Extract the material that starts with the line containing "Where should I" and runs through the last line, copying every line verbatim and leaving the pictures out.
┄┄┄┄┄┄
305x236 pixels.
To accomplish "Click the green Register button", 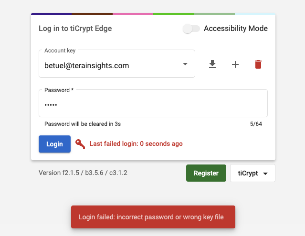I will coord(206,174).
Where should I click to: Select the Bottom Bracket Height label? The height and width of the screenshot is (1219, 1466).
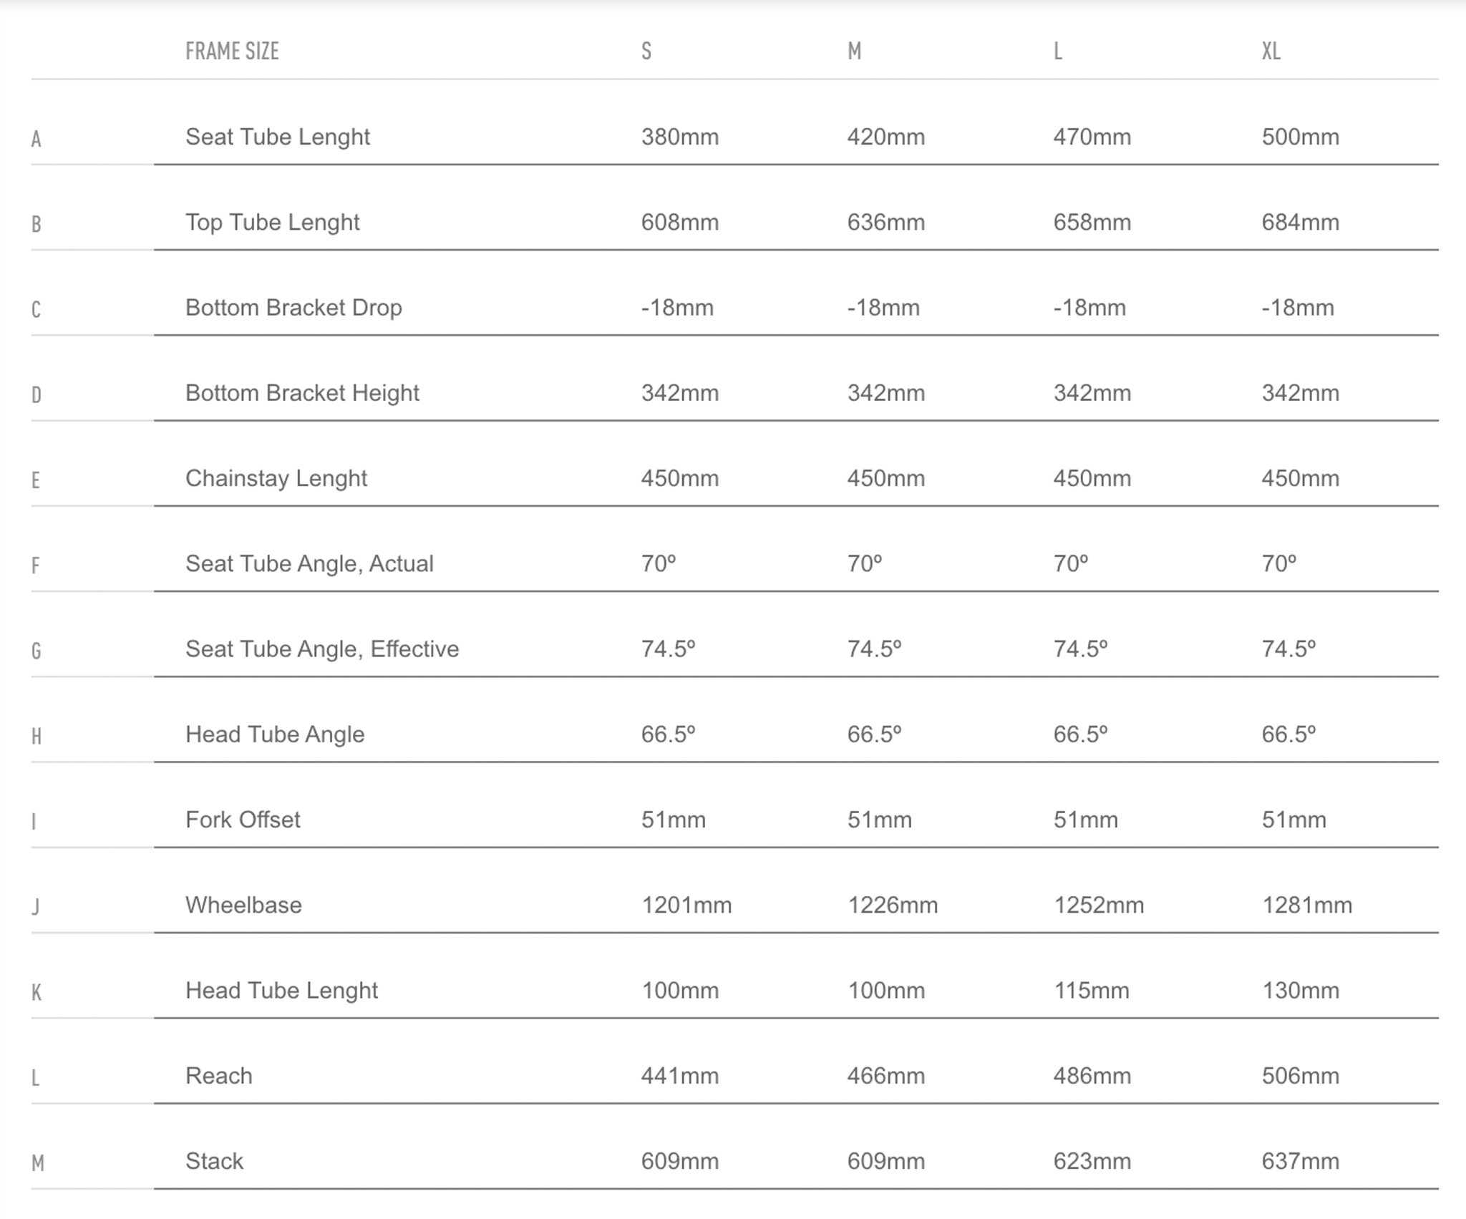(x=302, y=393)
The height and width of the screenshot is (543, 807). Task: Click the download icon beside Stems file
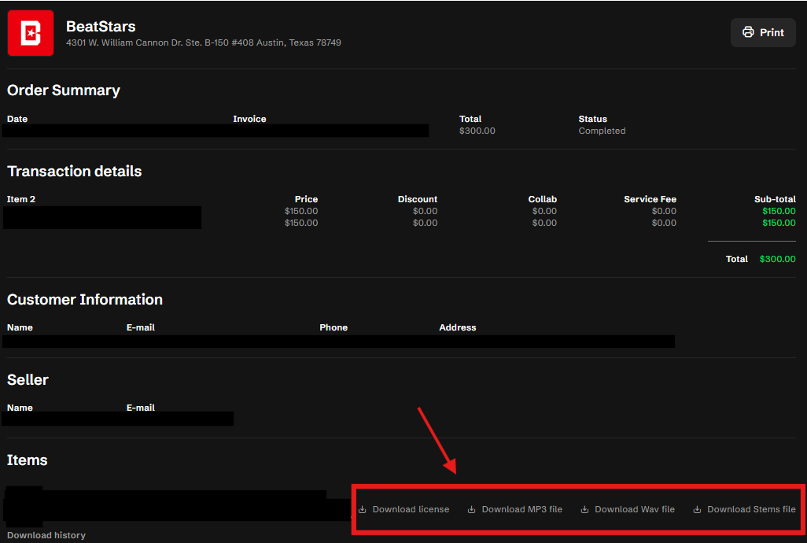pyautogui.click(x=697, y=509)
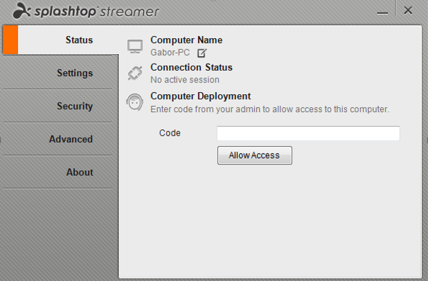Click the connection status link icon
The image size is (428, 281).
click(134, 73)

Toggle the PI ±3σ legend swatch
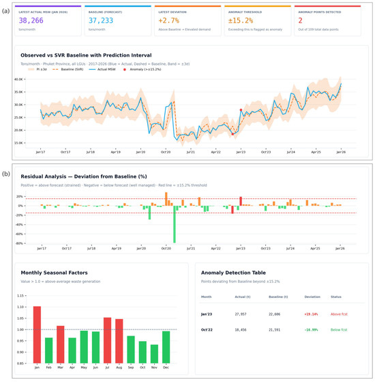point(31,70)
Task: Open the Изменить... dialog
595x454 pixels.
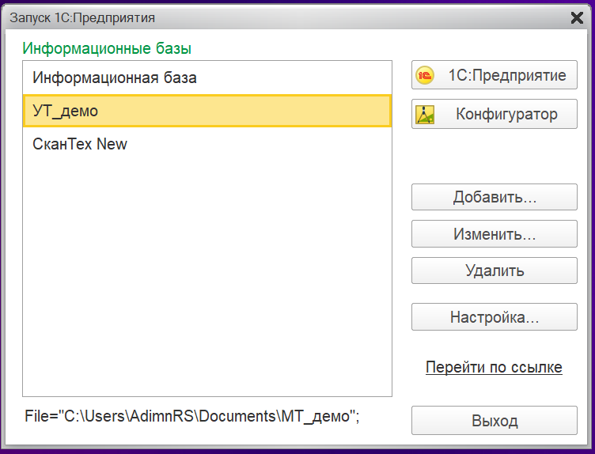Action: point(495,235)
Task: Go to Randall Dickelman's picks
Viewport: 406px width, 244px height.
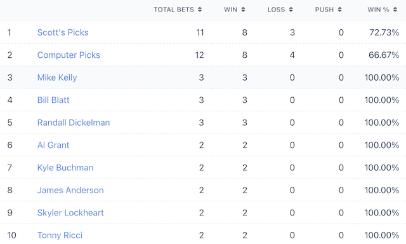Action: pyautogui.click(x=74, y=123)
┄┄┄┄┄┄
Expected answer
Where should I click to: Select the Bottom Bracket Height label? The height and width of the screenshot is (1219, 1466).
(x=302, y=393)
The height and width of the screenshot is (543, 807). Task: Click the download icon beside Stems file
pyautogui.click(x=697, y=509)
Click the connection status link icon
The image size is (428, 281).
click(134, 73)

Toggle the PI ±3σ legend swatch
point(31,70)
Task: Open the Изменить... dialog
595x454 pixels.
Action: point(495,235)
Task: Go to Randall Dickelman's picks
Viewport: 406px width, 244px height.
Action: pyautogui.click(x=74, y=123)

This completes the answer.